Better yet, look at Lexington and establish an “urban service boundary”. I don’t think I’ve ever heard Esrati talk about those.

jstults

Steve:

I can say they are great people who really do want to make a positive impact. We can all agree that It’d be great if they didn’t “need” to exist. Whether they should or not is up for debate.

The biggest problem is the lack of accountability, secrecy and plausible deniability that this sort of governance brings.  Is there a problem with the way your pseudo-gov contractor hands out the federal bucks (off which the city gets to skim an administrative fee btw), or the way they secretly relocated vagrants who are bothering well-connected businesses into an unsupervised group home in a less trendy part of town?  Simple solution for the city: just throw them under the bus when anyone comes around asking questions.  Pseudo-gov can then just change names, wash, rinse and repeat.  No one is held accountable.  Everyone profits except the neighborhoods and disadvantaged citizens who are used to keep the money spigot open.
 
This highlights another principle-agent problem.  There is a stronger incentive for the civil servant to keep the federal funds flowing (the admin fee helps cover a bit of their own payroll costs), than there is to serve the interests of the city and its neighborhoods. Policies that concentrate poverty further than it already is have been shown to be detrimental to the health of neighborhoods, but those are exactly the policies that make for the easiest pay-day for all the government and pseudo-government decision makers involved.  So guess what sort of “solutions” we get, good intentions and all, from those folks?  Amazing, the avarice and naked self-interest that can be sublimated by good intentions.

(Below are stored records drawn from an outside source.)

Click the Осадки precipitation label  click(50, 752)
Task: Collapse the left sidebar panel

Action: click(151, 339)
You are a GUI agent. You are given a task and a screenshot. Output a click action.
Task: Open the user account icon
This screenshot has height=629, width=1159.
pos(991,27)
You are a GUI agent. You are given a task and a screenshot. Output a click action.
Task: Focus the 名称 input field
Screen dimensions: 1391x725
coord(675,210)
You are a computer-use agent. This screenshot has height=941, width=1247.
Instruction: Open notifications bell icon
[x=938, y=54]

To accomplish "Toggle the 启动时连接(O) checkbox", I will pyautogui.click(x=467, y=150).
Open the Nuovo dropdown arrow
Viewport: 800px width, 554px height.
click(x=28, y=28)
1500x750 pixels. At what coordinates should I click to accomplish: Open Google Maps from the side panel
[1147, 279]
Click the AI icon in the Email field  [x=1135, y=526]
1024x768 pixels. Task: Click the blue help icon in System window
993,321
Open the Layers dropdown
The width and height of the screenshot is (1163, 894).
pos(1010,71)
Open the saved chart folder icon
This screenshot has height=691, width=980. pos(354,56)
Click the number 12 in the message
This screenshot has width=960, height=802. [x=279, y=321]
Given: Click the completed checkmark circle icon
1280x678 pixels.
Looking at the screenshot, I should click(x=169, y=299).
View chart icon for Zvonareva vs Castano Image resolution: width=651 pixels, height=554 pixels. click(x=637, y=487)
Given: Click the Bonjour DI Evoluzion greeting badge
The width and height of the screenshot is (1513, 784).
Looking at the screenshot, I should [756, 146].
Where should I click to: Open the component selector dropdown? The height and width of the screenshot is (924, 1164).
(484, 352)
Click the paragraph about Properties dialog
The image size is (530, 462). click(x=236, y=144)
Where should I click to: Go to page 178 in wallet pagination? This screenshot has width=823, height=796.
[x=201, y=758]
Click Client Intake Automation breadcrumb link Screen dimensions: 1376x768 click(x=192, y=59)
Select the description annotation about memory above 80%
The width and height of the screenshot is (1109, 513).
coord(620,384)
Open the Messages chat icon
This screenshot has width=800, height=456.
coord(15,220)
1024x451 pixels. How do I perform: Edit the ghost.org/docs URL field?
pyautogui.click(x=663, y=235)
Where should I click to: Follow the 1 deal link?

Civil Servants Are People, Too

Here’s what keeps politicians and newspapers in business:
Step 1: Government is wasteful.  Let the private sector do it.
Step 2: The private sector is wasteful.  Let the public sector do it.
… and repeat.
 
By the way, these numbers were easy to find, and look impressive:
http://www.citywidedev.com/pdf/2008AnnualReport.pdf
Does the DDN just not Google anything?
 
 

Teri Lussier

>Amazing, the avarice and naked self-interest that can be sublimated by good intentions.
 
‘L’enfer est plein de bonnes volontés ou désirs’
 
 

bobby

The second building at Tech Town will be built by Shook- Raymond Jackson enterprises LLC. The cost of the 65,000 square foot building per square foot is $138.46  (Nine million).  It is my understandng that RG Properties is building a new Terra Data Headquarters for 1/2 this cost. RG had bidders in the teens and Citywide “negotiated” their deal.  How can Tech Town compete with Austin Road when there is this kind of disparity? How many loans at Citywide are performing? How many are non performing? Just asking.

Civil Servants Are People, Too.

From DDN:  “RG Properties of Washington Twp. Plans to begin construction in November on a 120,000 square foot four-story office building …..The building will cost approximately $15 million”
http://www.daytondailynews.com/business/first-developer-commits-to-office-retail-space-at-austin-pike-299880.html
That’s $125 per square foot on a building nearly double in size.    The difference in cost is easily explained by the economy of scale.   Clearly, Bobby’s “understanding” was incorrect.    Perhaps just another example of people looking for an excuse to knock somebody down a peg?
 
However, only one of the two projects is doing anything to support local sub-contractors.  Guess which one.
 

 
 

bobby

CSAPT,  The September 2009 DDN article you referenced was a press release with projected costs for a building at Austin Road. It is still my understanding that the bids for this building were significantly less than projected . Deteriorating economic conditions have created a buyer’s market for construction services. The only beneficiaries of a buyers market at Tech Town will be the general contractor/project manager. The earlier post was not to knock,  but point out the efficiencies of competive bidding in the private sector  vs. quasi governmental agencies” negotiating” during a buyer’s market using taxpayer dollars.  One can rest assured that if the leadership at Citywide had to personally sign notes to build this building,  the building would have gone out for bid.